I Winter Youth Olympic Games
- Location: Innsbruck, Austria
- Motto: Be part of it (German: Teil sein ist alles)
- Nations: 69
- Athletes: 1,059
- Events: 63 in 7 sports
- Opening: 13 January
- Closing: 22 January
- Opened by: President Heinz Fischer
- Closed by: IOC president Jacques Rogge
- Cauldron: Egon Zimmermann; Franz Klammer;
- Stadium: Bergiselschanze (opening) / Maria-Theresa Street (closing)
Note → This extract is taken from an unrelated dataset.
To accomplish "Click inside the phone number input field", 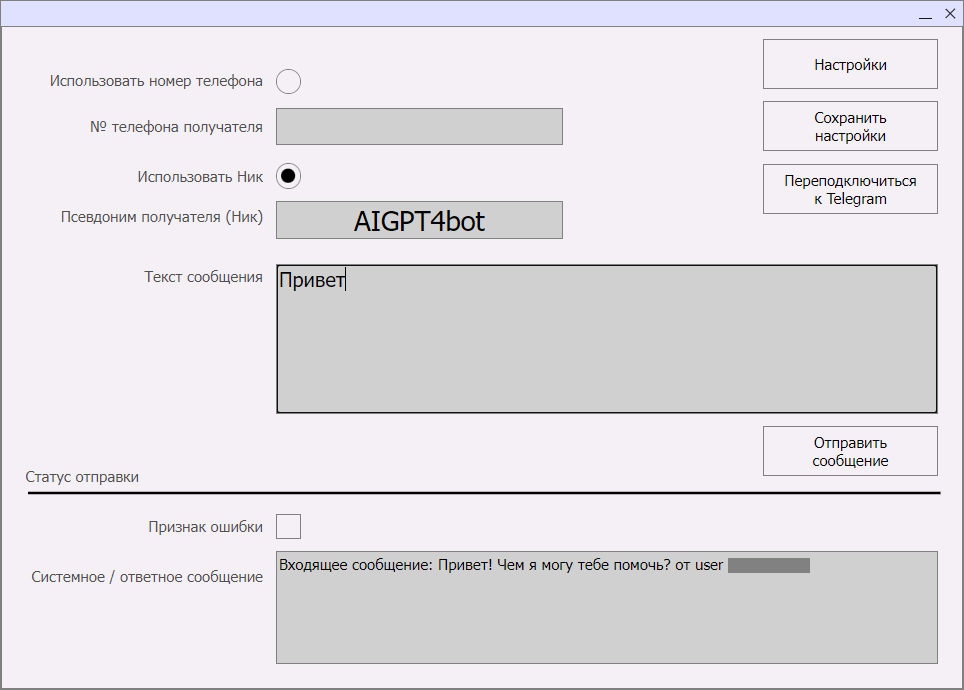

= 2012 Winter Youth Olympics =

Multi-sport event in Innsbruck, Austria

The 2012 Winter Youth Olympic Games (Olympische Jugend-Winterspiele 2012), officially known as the I Winter Youth Olympic Games (YOG), were an international multi-sport event for youths that took place in Innsbruck, Austria, on 13–22 January 2012. They were the inaugural Winter Youth Olympics, a major sports and cultural festival celebrated in the tradition of the Olympic Games. Approximately 1100 athletes from 70 countries competed. The decision for Innsbruck to host the Games was announced on 12 December 2008 after mail voting by 105 International Olympic Committee (IOC) members. Innsbruck is the first city to host three winter Olympic events, having previously hosted the 1964 Winter Olympics and the 1976 Winter Olympics.

==Organization==

===Host city election===

All four applicant cities were kept as candidate cities by the IOC in August 2008. Swedish skier Pernilla Wiberg was the Evaluation Chair for the commission to score the applicant cities. In the November 2008, Harbin and Lillehammer did not make the shortlist, leaving only Kuopio and Innsbruck in the running. On 12 December, the final vote was revealed to be 84 votes to 15, with Innsbruck winning the hosting rights.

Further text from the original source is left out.